Hi,nach meiner Ansicht ist Variante 1 die geeignete. In erster Linie geht es ja darum die Speicherauslastung in Grenzen zu halten, damit nicht das komplette System ausgebremst wird.
Und bei genauer Betrachtung ist das Forken keine ressourcenfressende Angelegenheit. Man muss nur aufpassen, dass die geforkten Prozesse nach getaner Arbeit wieder korrekt beendet werden, damit Du keine Zombies im Prozessbaum hängen hast. Das lässt sich ja duch einen SignalHandler recht simpel machen.

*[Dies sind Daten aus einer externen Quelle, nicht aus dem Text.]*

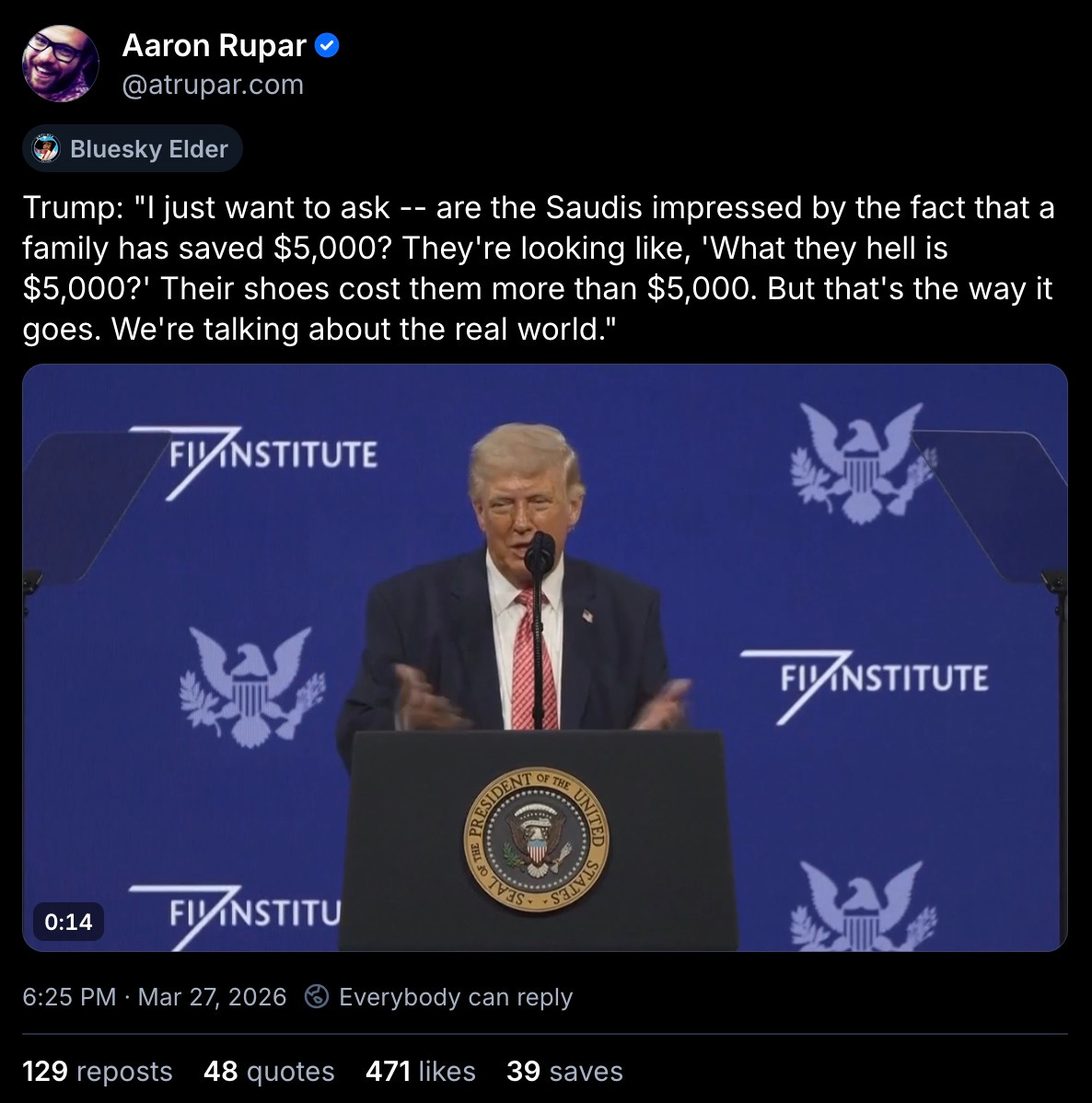
Task: Open Everybody can reply settings
Action: 456,997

Der Server sollte in jedem Falle so aufgebaut sein, dass Speicherbereiche, die nicht mehr benötigt werden, auch sofort wieder freigegeben werden, sprich "undef" setzen. Weiterhin sollte komplett auf lokale Variablen und Referenzen gesetzt werden. Auch wäre es nach meiner Ansicht sinnvoll, Objekte für das DatenHandling erst nach dem Fork einzubinden, nämlich dann wenn sie benötigt werden. So kannst Du den Server im Speicher schön schmal halten.
Außerdem würde ich zusehen, dass die temporäre Datenspeicherung (falls erforderlich) NICHT in /tmp passiert, sondern auf einer anderen Partition, die groß genug ist Temporärdaten von 400 Datenübertragungen aufzunehmen. Denn wenn /tmp voll läuft, kannst Dir vorstellen was passiert.
Wie das mit den Threads ist weiß ich ehrlich gesagt gar nicht. Ich habe selbst noch keine solche Anwendung programmiert. Ich denke hier wären Semaphoren ein geeignetes Mittel. Aber damit habe ich noch keine Erfahrung, sondern nur theoretisches Halbwissen.